The P65 features a cyber mecha design at the back with the "Cyber Shield" material made of cold-rolled steel with metallic finish, which features "a blend of ultramodern style and integrated functionality" and give the impresson of the design "gamer looks with various lines resembling a mecha’s armor", and the front is made of glass. Aside from the camera island a distinctive LED notification that was customizable was installed. The LED notification signals the following colors: blue for notifications, cyan for charging, indigo for gaming, and red for low battery.

Above the volume control on another special feature was the FlexButton. It comes in multiple shortcuts ("Camera", "Mute", "Do Not Disturb" "Game Space", "Screen Recording", "Quick Note", "Sound Recording" and a customizable function for other apps as well or disabled by pressing "No Operation"). A gaming feature includes the iBoost Game Engine for optimizing gaming experience and performance.
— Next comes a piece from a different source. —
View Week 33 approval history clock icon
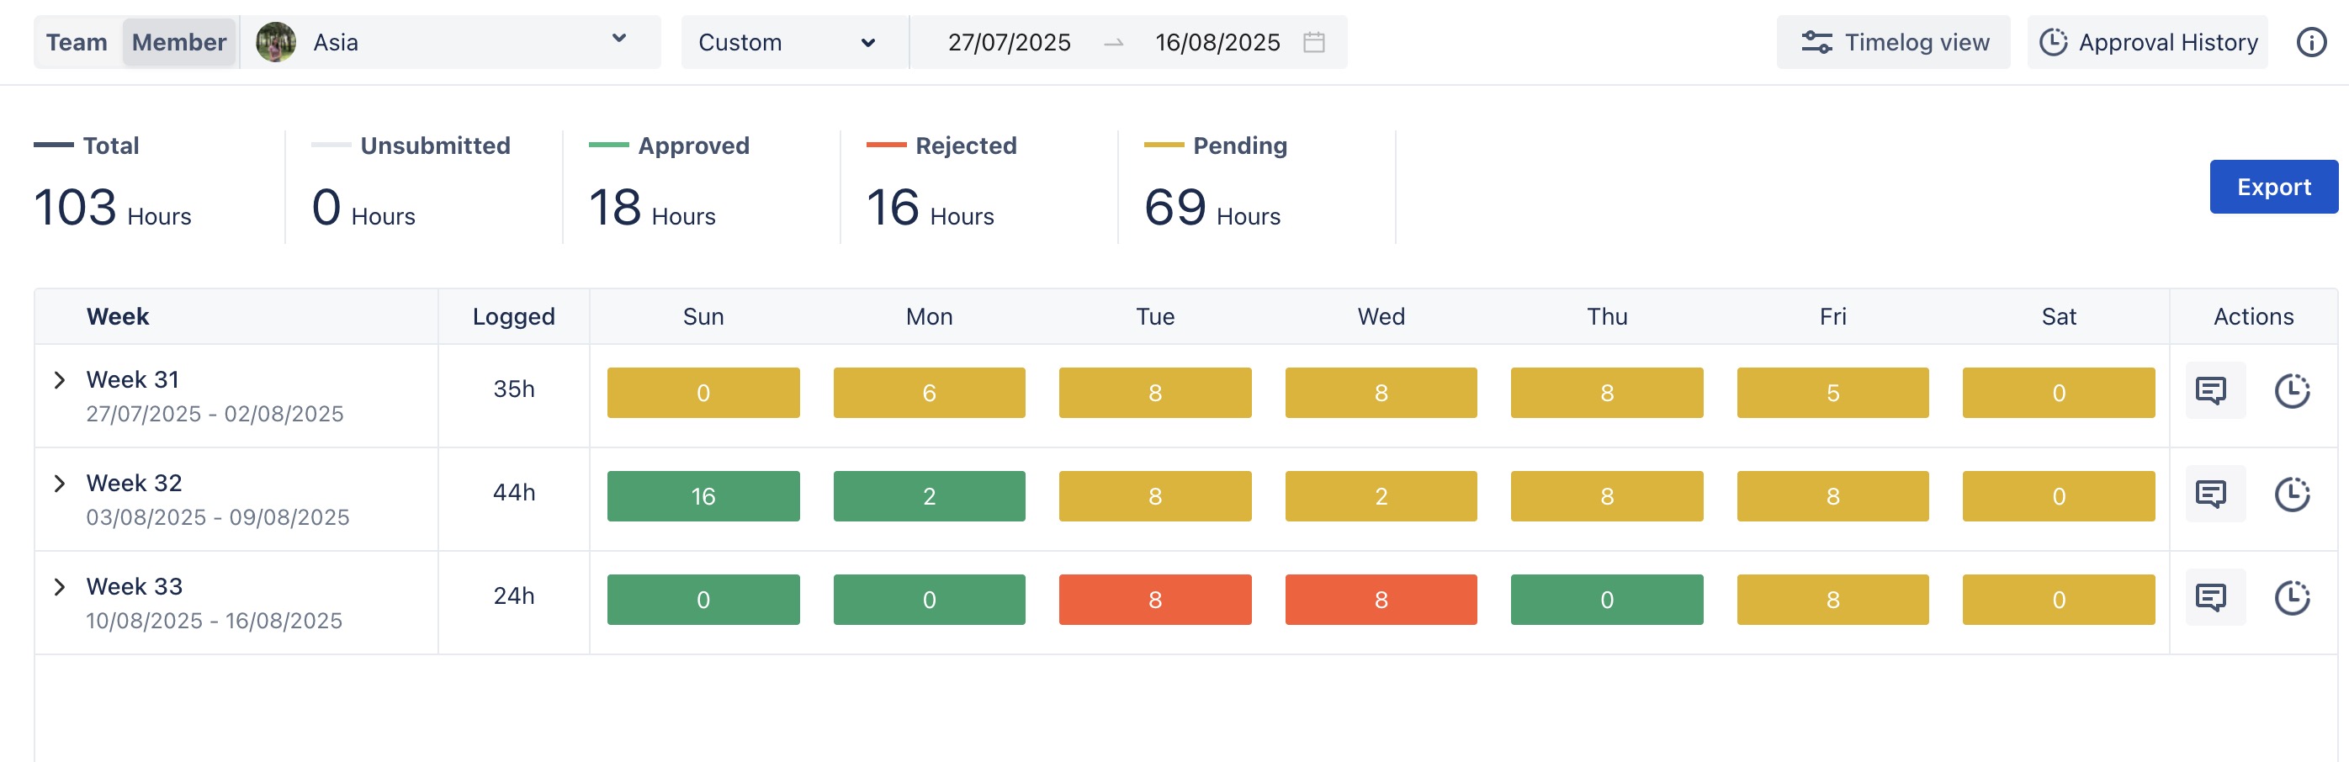Viewport: 2349px width, 762px height. (x=2291, y=598)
It was available at 3 color options: Cyber Blaze, Cyber Black, and Cyber Titanium.

== Technical specifications ==

=== Hardware ===
The P65 is powered by a Unisoc T615 processor under its octa-core CPU composed of two Cortex-A75 cores clocking at 1.8 GHz and six Cortex-A55 cores clocking at 1.6 GHz. It also has a Mali-G57 MP1 graphics processor and housed by a 5,000 mAh li-po battery with 18W fast charging support that can take up to 30 minutes to reach 40% and a charging case with a battery capacity of 2400 mAh. When combined, it has a total battery capacity of 7400 mAh.

For storage, it has a capacity of either 128GB or 256GB of internal storage and RAM of either 4, 6, or 8GB of memory.

Externally, it was equipped with a 6.7-inch IPS LCD display with a refresh rate of 120 Hz, a resolution of 720 × 1600 pixels (HD+), a 20:9 ratio and a pixel density of 262 ppi. At the top of the display, it comes with itel's Dynamic Bar. On the camera island, the itel P65 also includes a single 50-megapixel AI sensor camera on the rear and an 8-megapixel front camera at the front of the device. Both cameras can record up to 1080p at 30fps.

=== Software ===
The Itel P65 rund on Android 14 mobile operating system with the itel OS 14 user interface.